La Edad Media fue fundamental para el campo de la semiótica. Cabe precisar que los estudios modernos sobre los signos provienen de diversas raíces filosóficas medievales y de los autores que pavimentaron el camino hacia la comprensión del signo.
San Agustín
Es en la Edad media, cuando San Agustín a través de sus enseñanzas sentó las bases sobre el estudio de los signos, con su teoría de los signa data, signos convencionales, que consideró objetos apropiados para la reflexión filosófica.
Agustín estableció la distinción entre signos naturales y signos convencionales, y con ella dio inicio a un sin fin de polémicas a lo largo de la historia. Asimismo, clasificó los signos de acuerdo a los sentidos que reciben sus estímulos.
Santo Tomás de Aquino
El estudio del lenguaje en Tomás de Aquino estuvo vinculado a su interés por determinar qué son las palabras. Para él Las palabras son una realización peculiar del signo, y su función consiste en ser vehículo del conocimiento.
Santo Tomás entendía que signo es aquello mediante lo cual alguien llega a conocer algo de otro.
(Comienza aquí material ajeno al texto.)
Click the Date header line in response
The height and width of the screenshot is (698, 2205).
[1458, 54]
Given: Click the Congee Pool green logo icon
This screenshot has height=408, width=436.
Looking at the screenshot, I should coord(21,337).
Para él eran signos las palabras, pero también los brotes de las plantas que anuncian la primavera o el rubor del rostro que denuncia el sentimiento de vergüenza.
Guillermo de Ockham
Guillermo de Ockham fue un fraile franciscano que fundamentó el conocimiento humano en la primacía de la experiencia individual.
Entendía que este conocimiento intuitivo era del cual se adquieren a continuación todos los de más. Ockam afirmó que los signos sustituyen las cosas externas por un acto de pensamiento y que ese concepto mental junto con la palabra es un signo.